[Data shown]

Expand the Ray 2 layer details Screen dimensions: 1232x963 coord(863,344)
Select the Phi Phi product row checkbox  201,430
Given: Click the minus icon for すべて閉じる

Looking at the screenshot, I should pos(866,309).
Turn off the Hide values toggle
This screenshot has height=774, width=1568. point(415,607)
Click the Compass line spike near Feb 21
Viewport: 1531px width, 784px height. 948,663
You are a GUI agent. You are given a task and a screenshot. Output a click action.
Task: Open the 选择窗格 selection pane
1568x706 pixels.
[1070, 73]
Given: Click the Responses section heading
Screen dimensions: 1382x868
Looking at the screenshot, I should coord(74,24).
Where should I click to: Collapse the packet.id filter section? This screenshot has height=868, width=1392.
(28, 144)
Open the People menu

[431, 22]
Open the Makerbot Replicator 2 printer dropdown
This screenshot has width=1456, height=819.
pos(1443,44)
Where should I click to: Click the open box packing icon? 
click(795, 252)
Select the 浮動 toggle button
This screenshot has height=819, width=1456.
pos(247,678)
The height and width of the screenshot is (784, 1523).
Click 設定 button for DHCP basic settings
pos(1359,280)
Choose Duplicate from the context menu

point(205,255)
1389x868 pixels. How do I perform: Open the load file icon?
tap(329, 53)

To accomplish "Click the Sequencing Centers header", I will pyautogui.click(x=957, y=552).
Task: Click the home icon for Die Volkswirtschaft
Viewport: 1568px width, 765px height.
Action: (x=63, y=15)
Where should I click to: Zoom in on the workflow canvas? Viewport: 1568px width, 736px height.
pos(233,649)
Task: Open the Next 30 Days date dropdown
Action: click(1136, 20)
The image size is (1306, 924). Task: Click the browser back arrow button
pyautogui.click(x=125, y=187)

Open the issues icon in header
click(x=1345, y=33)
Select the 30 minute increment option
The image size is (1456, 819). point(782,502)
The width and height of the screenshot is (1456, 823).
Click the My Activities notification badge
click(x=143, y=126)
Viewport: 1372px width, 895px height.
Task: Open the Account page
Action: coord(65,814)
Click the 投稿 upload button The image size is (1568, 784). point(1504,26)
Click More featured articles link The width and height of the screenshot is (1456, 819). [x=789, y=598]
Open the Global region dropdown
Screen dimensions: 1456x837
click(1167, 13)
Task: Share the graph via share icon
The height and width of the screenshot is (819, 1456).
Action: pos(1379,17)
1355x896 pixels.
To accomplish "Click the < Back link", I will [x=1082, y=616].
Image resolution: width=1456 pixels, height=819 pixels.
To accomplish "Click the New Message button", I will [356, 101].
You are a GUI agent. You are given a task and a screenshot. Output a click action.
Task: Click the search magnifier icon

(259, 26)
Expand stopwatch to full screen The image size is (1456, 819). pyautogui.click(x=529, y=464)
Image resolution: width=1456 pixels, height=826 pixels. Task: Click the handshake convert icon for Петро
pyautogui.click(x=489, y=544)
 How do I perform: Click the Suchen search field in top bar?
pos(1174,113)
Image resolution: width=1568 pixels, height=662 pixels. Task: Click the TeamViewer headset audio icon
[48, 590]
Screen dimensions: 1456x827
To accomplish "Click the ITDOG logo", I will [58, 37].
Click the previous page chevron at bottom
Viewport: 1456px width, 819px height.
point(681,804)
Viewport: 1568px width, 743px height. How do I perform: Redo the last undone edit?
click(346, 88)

[What you need to do]
The line with "Screen dimensions: 1456x827" and all lines after it through the end of the data above: write these out exactly and add nothing.

[Solution for this task]
Screen dimensions: 1456x827
To accomplish "Click the ITDOG logo", I will [58, 37].
Click the previous page chevron at bottom
Viewport: 1456px width, 819px height.
point(681,804)
Viewport: 1568px width, 743px height. How do I perform: Redo the last undone edit?
click(346, 88)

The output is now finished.